__THE TASK__: Print every line of the records below word for word, leaving the pictures out of your answer.
-- Start of INFORMATION GIVEN --
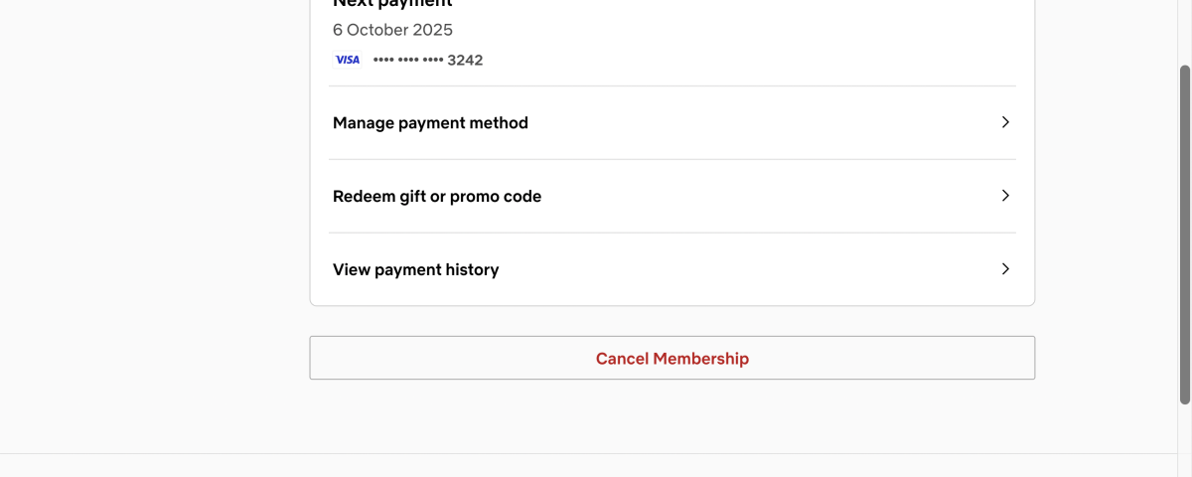The width and height of the screenshot is (1192, 477).
Task: Click the Next payment heading
Action: [392, 4]

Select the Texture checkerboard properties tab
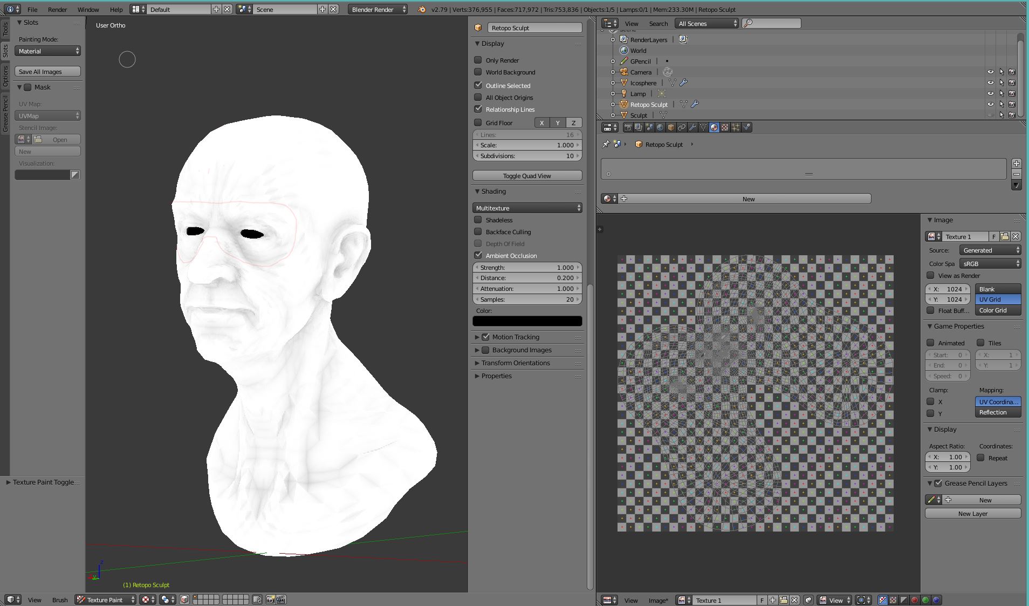[725, 127]
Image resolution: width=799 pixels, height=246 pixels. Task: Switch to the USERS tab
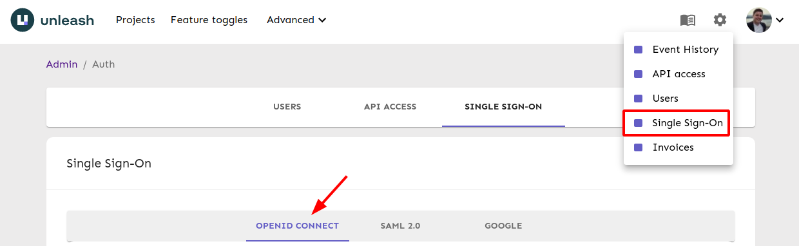[287, 107]
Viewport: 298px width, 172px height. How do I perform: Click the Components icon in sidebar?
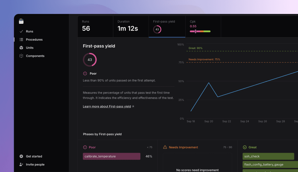21,56
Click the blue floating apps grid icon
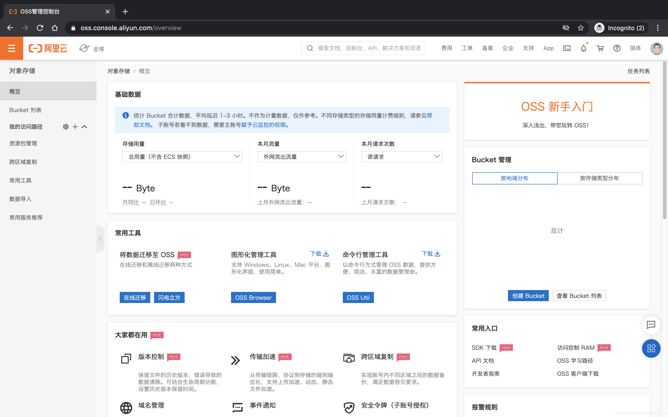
-- End of INFORMATION GIVEN --
__WRITTEN SOLUTION__:
The width and height of the screenshot is (1192, 477).
Task: Click the Next payment heading
Action: [392, 4]

Select the Texture checkerboard properties tab
[725, 127]
Image resolution: width=799 pixels, height=246 pixels. Task: Switch to the USERS tab
[287, 107]
Viewport: 298px width, 172px height. How do I perform: Click the Components icon in sidebar?
21,56
Click the blue floating apps grid icon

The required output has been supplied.